Web Compatibility Assessment

• injected/src/features/element-hiding.js:353,372 - warning: the new custom-element pre-scan assumes document.body exists. On body-less documents such as SVG/XML, the scheduled hide/unhide passes throw before rule processing; the previous path only required document.querySelectorAll.

Security Assessment

• injected/src/features/element-hiding.js:229 - error: DOMParser is now read lazily during timeout-driven rule passes, after page script can replace window.DOMParser. That lets a hostile page control parseFromString or the returned document and bypass/break element hiding.
• injected/src/features/element-hiding.js:233 - error: node.cloneNode(true) calls the live method on a page-controlled node/prototype. A page can replace Node.prototype.cloneNode or an own cloneNode before these timers run, executing page code in the protection path or returning an object that subverts the heuristic.

Risk Level

High Risk: this changes DOM-processing behavior for the injected elementHiding feature across platforms and introduces delayed calls to mutable page-world DOM primitives.

Recommendations

1. Capture the native DOMParser constructor and Node.prototype.cloneNode at module load, or add safe captured/bound references in captured-globals.js; invoke prototype methods with captured ReflectApply.
2. Make hasCustomElements use captured DOM/String primitives if it remains security-relevant, or keep the DOMParser path when safe native capture is not available.
3. Guard document.body in both hide/unhide passes, or use document.documentElement/skip non-HTML documents explicitly.
4. Add hostile-page tests that replace window.DOMParser, Node.prototype.cloneNode, and the custom-element traversal primitive before init(), plus a body-less document test.

  

_{Sent by Cursor Automation: Web compat and sec}

[cursor]

This now reads DOMParser lazily inside the timeout-driven pass.
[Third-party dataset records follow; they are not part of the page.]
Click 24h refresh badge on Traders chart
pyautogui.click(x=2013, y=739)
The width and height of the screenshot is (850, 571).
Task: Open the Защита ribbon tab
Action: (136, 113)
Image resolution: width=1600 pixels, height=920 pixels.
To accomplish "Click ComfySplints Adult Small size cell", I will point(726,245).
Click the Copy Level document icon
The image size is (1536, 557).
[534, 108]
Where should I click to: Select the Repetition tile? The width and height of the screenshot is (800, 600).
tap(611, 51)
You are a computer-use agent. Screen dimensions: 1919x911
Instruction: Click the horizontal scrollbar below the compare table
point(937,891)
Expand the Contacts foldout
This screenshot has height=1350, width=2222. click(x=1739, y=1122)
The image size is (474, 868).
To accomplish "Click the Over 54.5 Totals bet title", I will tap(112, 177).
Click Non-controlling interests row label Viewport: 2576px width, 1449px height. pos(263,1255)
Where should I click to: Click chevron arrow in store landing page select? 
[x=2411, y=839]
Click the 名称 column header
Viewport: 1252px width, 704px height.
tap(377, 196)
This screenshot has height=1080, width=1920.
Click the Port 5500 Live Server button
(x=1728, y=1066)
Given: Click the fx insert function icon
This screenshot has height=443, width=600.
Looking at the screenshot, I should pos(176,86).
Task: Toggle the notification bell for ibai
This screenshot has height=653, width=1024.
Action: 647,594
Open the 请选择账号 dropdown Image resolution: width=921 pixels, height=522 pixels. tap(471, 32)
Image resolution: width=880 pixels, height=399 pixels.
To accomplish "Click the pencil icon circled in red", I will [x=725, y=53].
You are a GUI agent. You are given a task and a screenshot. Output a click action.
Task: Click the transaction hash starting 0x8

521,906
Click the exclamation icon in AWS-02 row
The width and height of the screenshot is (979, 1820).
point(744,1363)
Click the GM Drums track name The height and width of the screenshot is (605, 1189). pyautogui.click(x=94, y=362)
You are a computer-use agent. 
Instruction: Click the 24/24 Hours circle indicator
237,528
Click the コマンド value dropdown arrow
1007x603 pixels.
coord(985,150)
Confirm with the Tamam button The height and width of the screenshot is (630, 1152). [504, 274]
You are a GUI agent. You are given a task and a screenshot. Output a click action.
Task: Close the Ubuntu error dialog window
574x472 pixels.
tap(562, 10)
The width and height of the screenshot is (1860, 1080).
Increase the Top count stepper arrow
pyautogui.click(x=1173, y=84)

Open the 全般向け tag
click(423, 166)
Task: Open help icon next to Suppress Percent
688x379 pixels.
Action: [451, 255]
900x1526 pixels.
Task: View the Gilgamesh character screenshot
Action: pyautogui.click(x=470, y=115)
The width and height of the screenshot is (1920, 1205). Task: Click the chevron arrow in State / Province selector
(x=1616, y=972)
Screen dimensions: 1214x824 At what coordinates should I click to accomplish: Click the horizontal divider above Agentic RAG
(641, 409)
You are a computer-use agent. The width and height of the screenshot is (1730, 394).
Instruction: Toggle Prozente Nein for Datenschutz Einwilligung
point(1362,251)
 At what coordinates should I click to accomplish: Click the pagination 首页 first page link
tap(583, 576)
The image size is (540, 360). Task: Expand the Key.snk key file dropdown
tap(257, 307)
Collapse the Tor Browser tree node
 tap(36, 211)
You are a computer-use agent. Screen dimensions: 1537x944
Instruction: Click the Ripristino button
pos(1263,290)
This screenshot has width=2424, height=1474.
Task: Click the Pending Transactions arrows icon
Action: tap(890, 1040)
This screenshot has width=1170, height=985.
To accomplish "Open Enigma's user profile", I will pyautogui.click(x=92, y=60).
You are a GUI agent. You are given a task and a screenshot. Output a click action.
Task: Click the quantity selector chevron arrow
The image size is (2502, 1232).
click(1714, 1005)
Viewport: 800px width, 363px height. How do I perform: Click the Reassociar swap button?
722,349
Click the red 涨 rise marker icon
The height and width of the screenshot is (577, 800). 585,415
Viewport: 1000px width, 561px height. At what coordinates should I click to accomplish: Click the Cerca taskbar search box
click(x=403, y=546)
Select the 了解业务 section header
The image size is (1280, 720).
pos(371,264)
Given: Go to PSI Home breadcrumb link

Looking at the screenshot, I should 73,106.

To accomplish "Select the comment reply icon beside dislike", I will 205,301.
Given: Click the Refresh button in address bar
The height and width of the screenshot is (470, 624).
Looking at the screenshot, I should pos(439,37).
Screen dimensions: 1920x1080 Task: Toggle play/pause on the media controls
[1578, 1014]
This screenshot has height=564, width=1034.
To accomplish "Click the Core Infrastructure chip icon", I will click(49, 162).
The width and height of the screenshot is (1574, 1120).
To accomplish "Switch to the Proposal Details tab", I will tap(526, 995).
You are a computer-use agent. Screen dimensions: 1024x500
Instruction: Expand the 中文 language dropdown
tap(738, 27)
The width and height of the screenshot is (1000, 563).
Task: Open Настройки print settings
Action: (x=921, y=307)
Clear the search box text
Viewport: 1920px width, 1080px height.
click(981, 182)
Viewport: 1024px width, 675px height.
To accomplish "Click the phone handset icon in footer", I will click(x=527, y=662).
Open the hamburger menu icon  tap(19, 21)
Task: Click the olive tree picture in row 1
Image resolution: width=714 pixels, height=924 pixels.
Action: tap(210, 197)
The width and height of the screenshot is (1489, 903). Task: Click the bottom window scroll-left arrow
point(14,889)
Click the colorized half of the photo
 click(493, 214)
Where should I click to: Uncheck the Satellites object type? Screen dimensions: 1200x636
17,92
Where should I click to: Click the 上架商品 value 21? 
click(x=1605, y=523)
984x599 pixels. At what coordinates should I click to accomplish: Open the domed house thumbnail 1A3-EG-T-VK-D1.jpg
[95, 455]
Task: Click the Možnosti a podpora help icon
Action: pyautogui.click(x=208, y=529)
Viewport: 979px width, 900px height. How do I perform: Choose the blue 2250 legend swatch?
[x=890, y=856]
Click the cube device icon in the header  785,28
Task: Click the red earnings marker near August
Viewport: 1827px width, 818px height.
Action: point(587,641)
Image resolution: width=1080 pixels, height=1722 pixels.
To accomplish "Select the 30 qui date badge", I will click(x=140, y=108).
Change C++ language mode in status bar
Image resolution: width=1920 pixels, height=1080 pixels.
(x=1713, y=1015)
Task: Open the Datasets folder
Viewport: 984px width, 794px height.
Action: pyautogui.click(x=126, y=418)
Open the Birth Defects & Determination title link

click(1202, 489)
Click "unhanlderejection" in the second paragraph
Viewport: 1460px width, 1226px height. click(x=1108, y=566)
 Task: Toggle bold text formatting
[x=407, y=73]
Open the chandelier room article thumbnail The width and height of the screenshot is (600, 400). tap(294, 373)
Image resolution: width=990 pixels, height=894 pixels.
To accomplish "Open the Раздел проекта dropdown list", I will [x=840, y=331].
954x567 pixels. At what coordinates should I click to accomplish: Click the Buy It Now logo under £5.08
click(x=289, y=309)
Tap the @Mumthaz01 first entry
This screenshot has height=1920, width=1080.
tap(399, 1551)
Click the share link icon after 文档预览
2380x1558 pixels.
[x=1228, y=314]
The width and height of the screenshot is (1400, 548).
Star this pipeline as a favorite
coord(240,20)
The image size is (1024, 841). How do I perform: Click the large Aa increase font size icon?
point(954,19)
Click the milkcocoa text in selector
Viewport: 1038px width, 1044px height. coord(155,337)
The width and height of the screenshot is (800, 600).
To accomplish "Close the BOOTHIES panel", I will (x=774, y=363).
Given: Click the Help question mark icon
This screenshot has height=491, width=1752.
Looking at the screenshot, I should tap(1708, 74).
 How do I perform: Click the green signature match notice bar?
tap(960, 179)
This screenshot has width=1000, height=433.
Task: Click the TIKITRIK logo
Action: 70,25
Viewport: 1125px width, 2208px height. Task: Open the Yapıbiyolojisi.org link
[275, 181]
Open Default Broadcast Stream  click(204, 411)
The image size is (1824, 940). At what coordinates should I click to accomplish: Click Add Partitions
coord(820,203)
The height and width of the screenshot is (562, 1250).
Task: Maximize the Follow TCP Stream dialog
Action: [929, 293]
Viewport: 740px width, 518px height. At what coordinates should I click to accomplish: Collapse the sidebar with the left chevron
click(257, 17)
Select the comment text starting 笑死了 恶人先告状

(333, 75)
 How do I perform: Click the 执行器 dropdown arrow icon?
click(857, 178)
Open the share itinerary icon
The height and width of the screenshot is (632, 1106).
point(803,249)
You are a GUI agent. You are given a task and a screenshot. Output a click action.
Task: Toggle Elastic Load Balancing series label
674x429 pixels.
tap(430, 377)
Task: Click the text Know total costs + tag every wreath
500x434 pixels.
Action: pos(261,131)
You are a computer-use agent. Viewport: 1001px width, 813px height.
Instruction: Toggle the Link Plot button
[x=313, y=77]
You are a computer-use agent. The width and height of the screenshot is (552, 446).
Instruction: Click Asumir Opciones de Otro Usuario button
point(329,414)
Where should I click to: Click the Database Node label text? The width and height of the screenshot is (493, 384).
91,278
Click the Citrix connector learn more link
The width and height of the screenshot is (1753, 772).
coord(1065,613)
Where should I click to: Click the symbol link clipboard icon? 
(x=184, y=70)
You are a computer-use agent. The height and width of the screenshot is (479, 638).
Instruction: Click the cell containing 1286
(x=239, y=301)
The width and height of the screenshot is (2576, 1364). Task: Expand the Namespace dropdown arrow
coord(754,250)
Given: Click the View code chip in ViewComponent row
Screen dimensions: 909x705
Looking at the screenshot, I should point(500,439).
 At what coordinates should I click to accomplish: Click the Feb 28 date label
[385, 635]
Since init() runs after config and these timers fire after page script can mutate globals, a hostile page can replace window.DOMParser and control parseFromString or the returned document, making element hiding throw or bypass. The previous module-scope parser at least captured the constructor at injection time. Please capture DOMParser/parseFromString at module load, or add a captured reference in captured-globals.js, before lazy initialization.

[cursor]

This calls the live cloneNode property on a page-controlled node. Pages can replace Node.prototype.cloneNode or define an own cloneNode before these timers run, so they can execute page code in the protection path or return an object that breaks the emptiness heuristic. If the clone path stays, capture Node.prototype.cloneNode early and invoke it with captured ReflectApply; the custom-element detector should similarly avoid live page-mutated DOM methods.

[cursor]

This assumes document.body exists. On non-HTML/body-less documents such as SVG or XML, hasCustomElements(document.body) throws before any rule processing, whereas the previous path only needed document.querySelectorAll. Please guard document.body or use an explicit document.documentElement/non-HTML skip path, and mirror the same fix in unhideLoadedAds().